** Start of PROVIDED DATA **
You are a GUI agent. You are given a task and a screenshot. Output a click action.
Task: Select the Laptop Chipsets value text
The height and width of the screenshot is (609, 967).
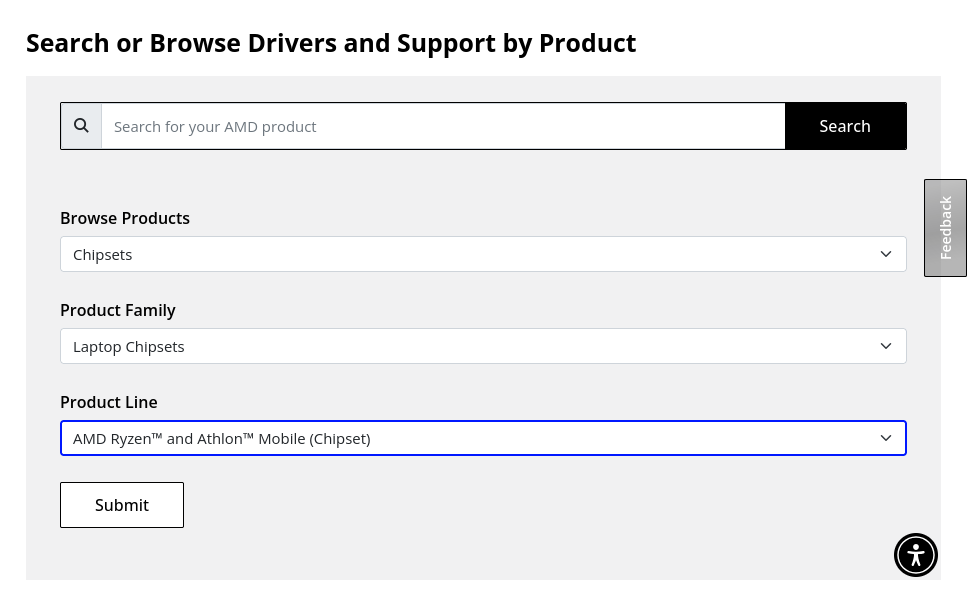(129, 346)
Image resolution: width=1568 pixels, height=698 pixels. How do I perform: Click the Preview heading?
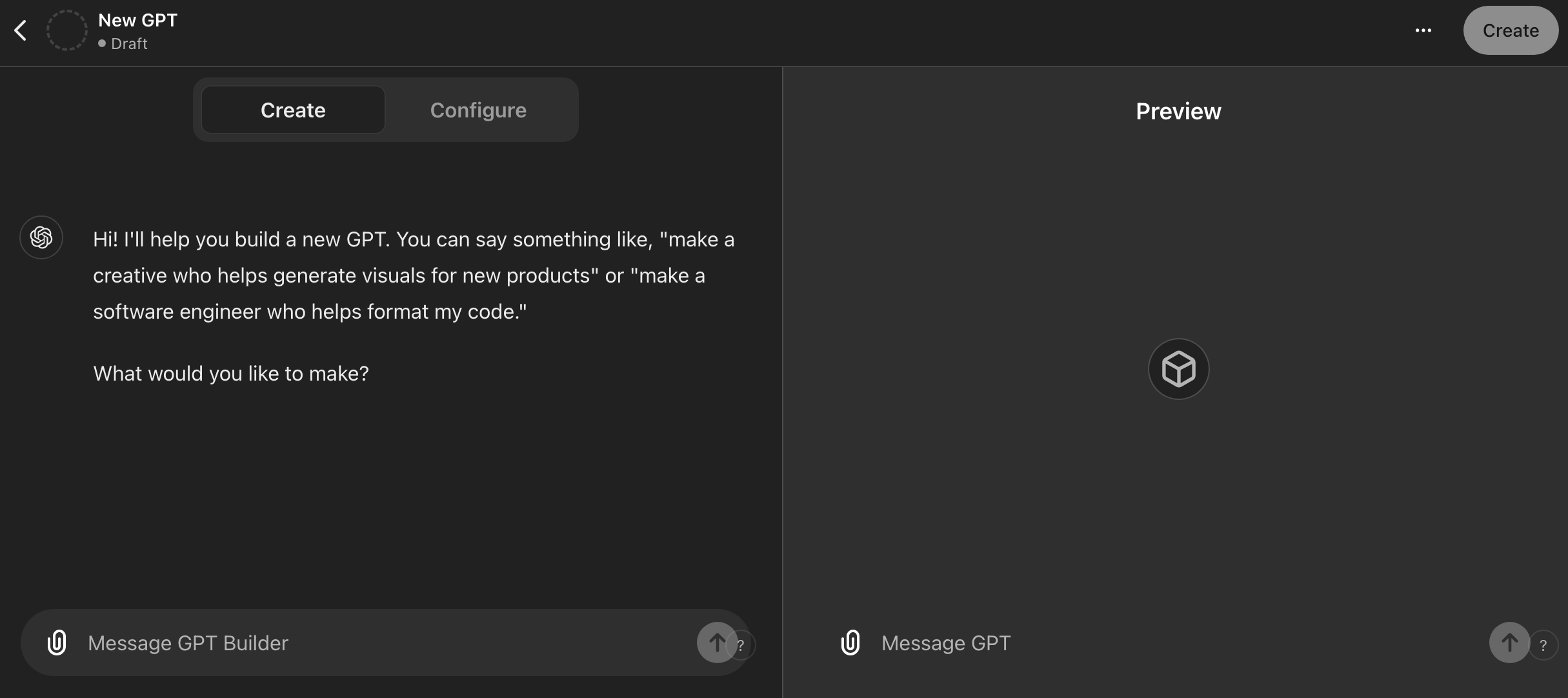(1178, 112)

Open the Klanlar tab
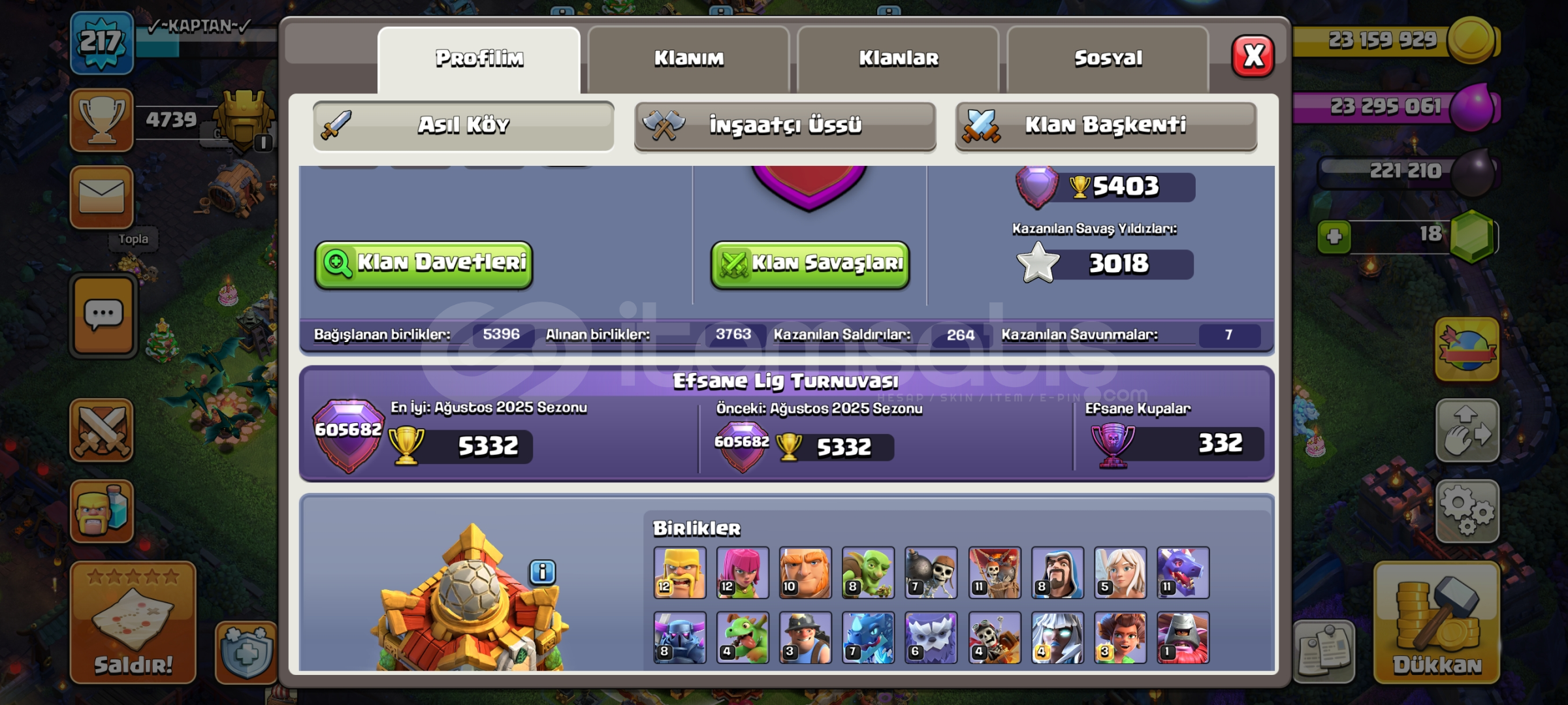(899, 59)
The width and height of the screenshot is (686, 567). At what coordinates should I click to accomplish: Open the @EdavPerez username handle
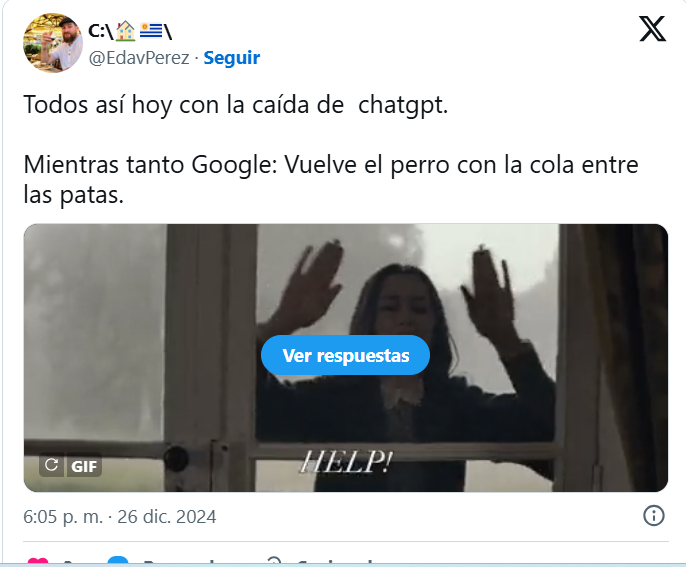pyautogui.click(x=139, y=58)
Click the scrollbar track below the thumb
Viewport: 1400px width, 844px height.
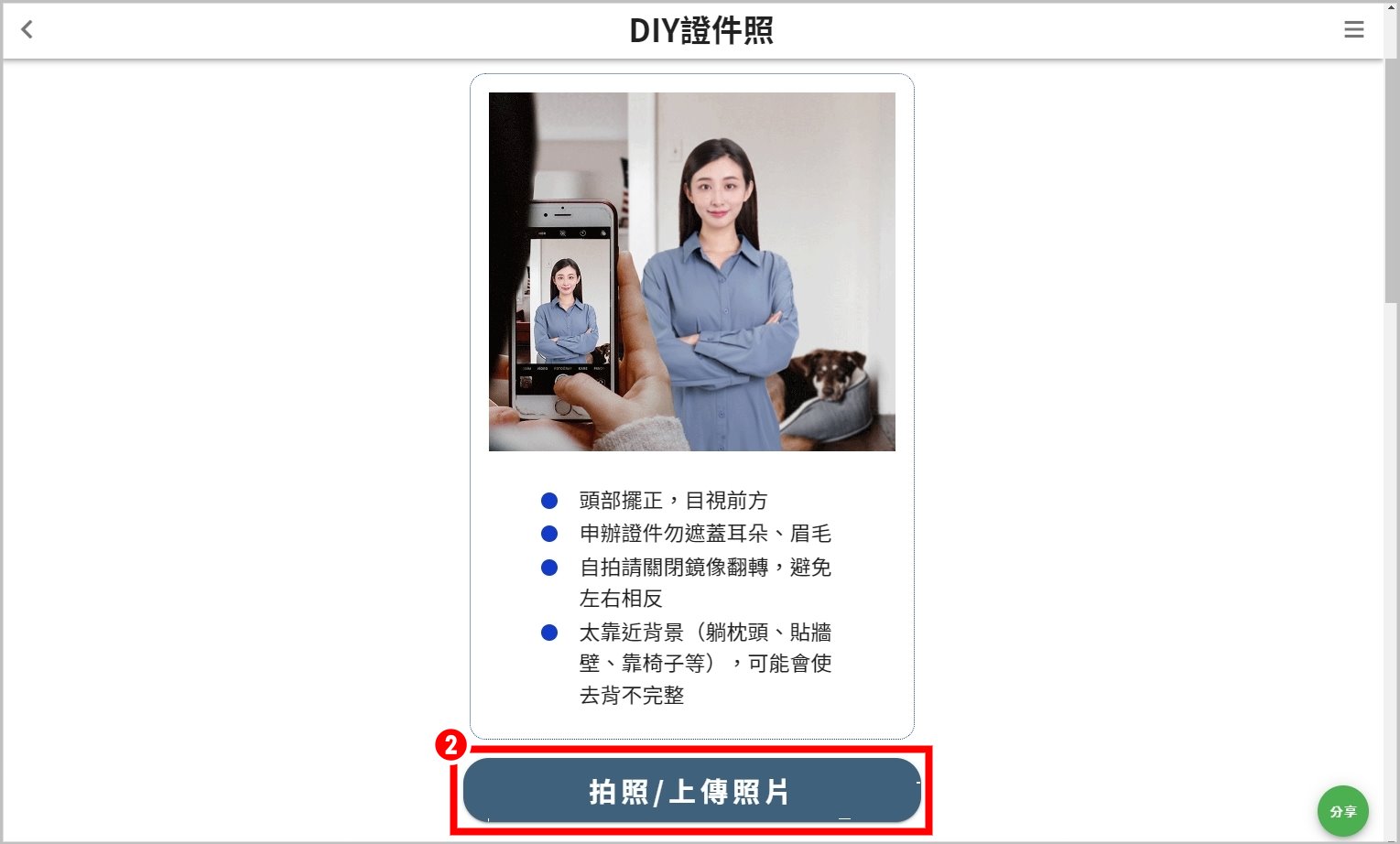coord(1392,568)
** End of PROVIDED DATA **
## [GIVEN INSTRUCTION]
Arrange every line of the records above as a numbered list. Omit blank lines and leave out the pictures.

## [SOLUTION TO THE EXERCISE]
1. You are a GUI agent. You are given a task and a screenshot. Output a click action.
2. Task: Select the Laptop Chipsets value text
3. The height and width of the screenshot is (609, 967).
4. (129, 346)
5. Image resolution: width=1568 pixels, height=698 pixels. How do I perform: Click the Preview heading?
6. (1178, 112)
7. Open the Klanlar tab
8. (899, 59)
9. The width and height of the screenshot is (686, 567). At what coordinates should I click to accomplish: Open the @EdavPerez username handle
10. pyautogui.click(x=139, y=58)
11. Click the scrollbar track below the thumb
12. Viewport: 1400px width, 844px height.
13. coord(1392,568)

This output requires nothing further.